┌─ Text excerpt

So, before we jump in, I want to first give a huge thank you to Rebecca Stevens for all her wonderful work in organizing this event, to Rabbi Lizzi for a lovely service and extending her welcome to me, to all of the Mishkan staff, leaders, and volunteers. I also want to thank you all for being here, as you could have chosen to be anywhere tonight, and you chose here with each other! Which is wonderful, and I’m sure each of us are grateful for. I also want to thank the workers and custodial staff of Second Unitarian for their commonly overlooked labor of maintaining lovely spaces for us to enjoy.
A final acknowledgement must be paid to the land we currently gather on and the native peoples whose autonomy and sovereignty we continue to undermine following the colonization of this region. We are here today on what today is colonially referred to as Chicago, Illinois, formerly known as Chicagua, in an area of the unceded land of the Peoria, Miami, and Potawatomi peoples, the traditional stewards of this land. I encourage you to go to native-land.ca and learn what land you occupy if you do not know already.
By show of hands, who has ever been part of or heard of land acknowledgement?
I want to note that a land acknowledgement is just that: an acknowledgement. It can be a dangerously self-aggrandizing act to only acknowledge our complicity with harm and think that this acknowledgement alone has—in light of our recent Yom Kippur reflections—cast away our sins. Doing so, in the situation of U.S. land colonization, would be the equivalent of me stealing your house and kicking you out, and then acknowledging that I have done so, but never correct the harm of me having stolen your house and kicked you out. ChiNations youth council, a local nonprofit organization right here in Chicago of indigenous youth leaders and activists, states: “May this acknowledgement lead us into stronger commitments to dismantle the ongoing harms of settler colonialism.” And, in my own words, may this acknowledgement be little more than an initial reckoning of the horrific harm we sit upon and a crucial but small first step in correcting this harm by decolonizing stolen lands and supporting the millions of native organizations and individuals who’ve been toiling for centuries to do so. As a next step, I encourage us to visit chinations.org and landback.org to learn how we can stop and repair the past and ongoing harms of colonization and achieve a far more liberated, healed, and joyous world for all of us.

└─

Which website addresses does the talk urge listeners to visit? The listing after this point is separate material with no tie to the talk.

┌─ Data shown

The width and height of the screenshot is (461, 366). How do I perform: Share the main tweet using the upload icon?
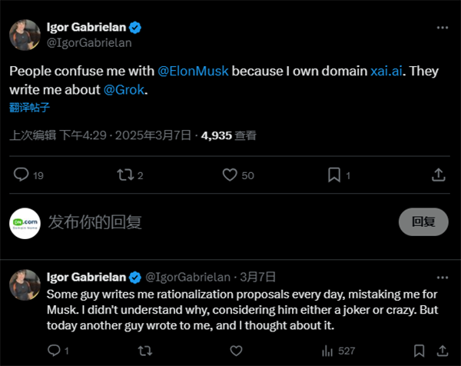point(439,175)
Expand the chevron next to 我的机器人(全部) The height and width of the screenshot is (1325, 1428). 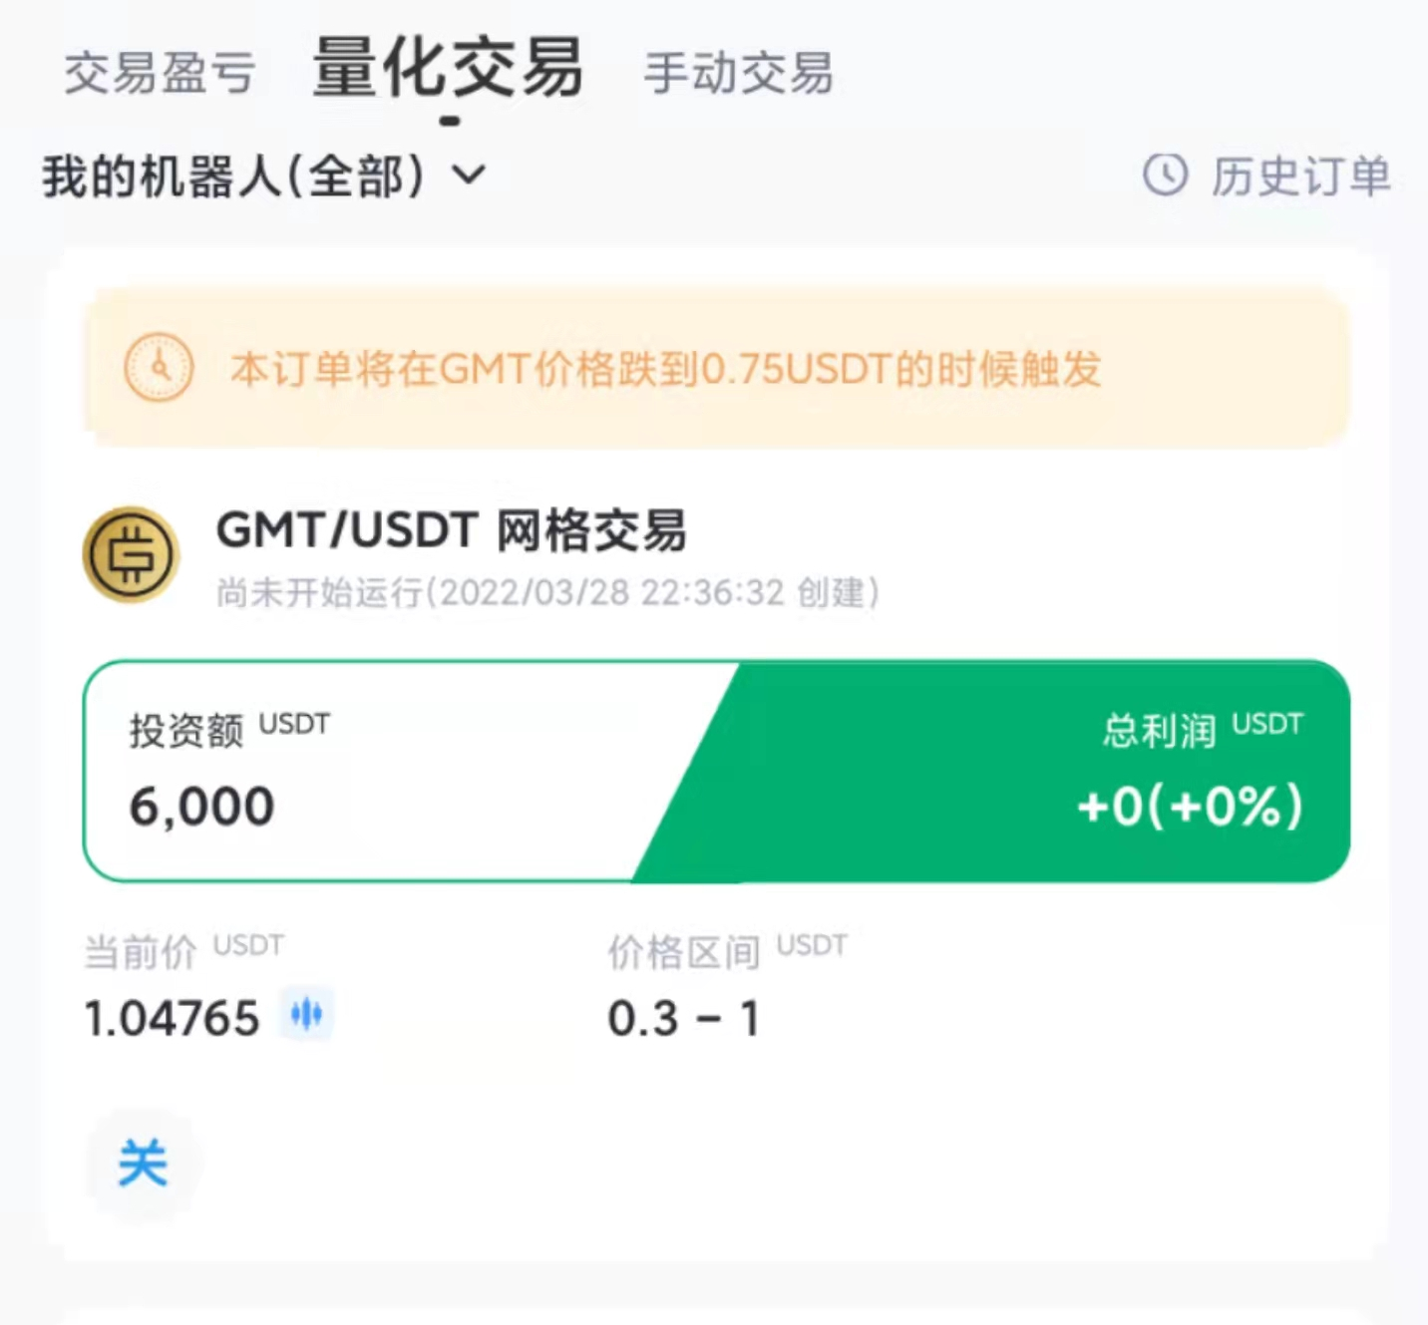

└─

Expected output >> native-land.ca, chinations.org, and landback.org